Microsoft said the move is a response to the increasing frequency and evolution of nation-state cyber threats and its additional steps will protect its customers and “increase the secure-by-default baseline.”

“These steps are the result of close coordination with commercial and government customers, and with the Cybersecurity and Infrastructure Security Agency (CISA) about the types of security log data Microsoft provides to cloud customers for insight and analysis,” the company noted.

Why this incident matters to Microsoft
This incident was a concern for Microsoft as it came under fire for the incident, which has been deemed as the biggest breach of unclassified US government data since the Russian espionage campaign in 2020 that hacked SolarWinds.

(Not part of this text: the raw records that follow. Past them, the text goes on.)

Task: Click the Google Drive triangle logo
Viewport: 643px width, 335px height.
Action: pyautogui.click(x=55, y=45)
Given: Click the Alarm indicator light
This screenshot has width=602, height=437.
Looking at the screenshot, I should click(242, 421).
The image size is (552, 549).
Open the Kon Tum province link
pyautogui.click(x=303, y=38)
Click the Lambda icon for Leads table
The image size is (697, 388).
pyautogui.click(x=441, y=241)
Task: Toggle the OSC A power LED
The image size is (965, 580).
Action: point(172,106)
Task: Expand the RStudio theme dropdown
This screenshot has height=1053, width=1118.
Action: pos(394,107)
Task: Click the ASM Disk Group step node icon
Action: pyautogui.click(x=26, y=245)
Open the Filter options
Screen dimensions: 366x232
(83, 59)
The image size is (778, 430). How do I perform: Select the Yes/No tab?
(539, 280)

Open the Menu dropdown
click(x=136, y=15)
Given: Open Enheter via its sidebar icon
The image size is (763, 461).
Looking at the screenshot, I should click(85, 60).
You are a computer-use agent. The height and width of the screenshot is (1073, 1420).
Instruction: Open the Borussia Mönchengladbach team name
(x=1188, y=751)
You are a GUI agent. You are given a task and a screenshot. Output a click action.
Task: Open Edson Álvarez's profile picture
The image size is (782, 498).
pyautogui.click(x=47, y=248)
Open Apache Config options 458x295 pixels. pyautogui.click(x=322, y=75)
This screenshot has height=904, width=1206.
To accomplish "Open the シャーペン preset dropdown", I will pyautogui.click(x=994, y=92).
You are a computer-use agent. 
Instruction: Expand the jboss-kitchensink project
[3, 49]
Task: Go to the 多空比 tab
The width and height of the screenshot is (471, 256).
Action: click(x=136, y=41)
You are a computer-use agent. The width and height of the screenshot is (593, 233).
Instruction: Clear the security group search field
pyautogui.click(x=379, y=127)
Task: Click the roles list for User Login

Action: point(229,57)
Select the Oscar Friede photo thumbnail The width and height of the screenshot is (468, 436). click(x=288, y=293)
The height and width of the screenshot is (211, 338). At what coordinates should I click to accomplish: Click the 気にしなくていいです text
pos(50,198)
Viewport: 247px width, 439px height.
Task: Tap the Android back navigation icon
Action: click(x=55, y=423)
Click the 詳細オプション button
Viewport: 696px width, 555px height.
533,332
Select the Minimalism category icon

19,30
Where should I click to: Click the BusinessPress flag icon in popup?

It was reported that Microsoft did not offer every government department the same level of security logging that was available to departments with higher-paid tier accounts.

At that time, Microsoft said in a blog post that “accountability starts with us” and that it was “continually self-evaluating, learning from incidents” and strengthening its defences.

The company clarified that the hacking took place not by hijacking computers or stealing passwords but by taking advantage of an undisclosed security issue with the company’s online email service. It acknowledged that the hack was due to a coding flaw, which was spotted by one of the victims who was reviewing their digital logs.

How hackers used Microsoft’s Key
Microsoft said the hackers acquired one of its consumer signing keys or MSA key, which helps the company secure consumer email accounts, like Outlook.com. The hackers were using the MSA key to forge tokens, allowing their entry into enterprise inboxes.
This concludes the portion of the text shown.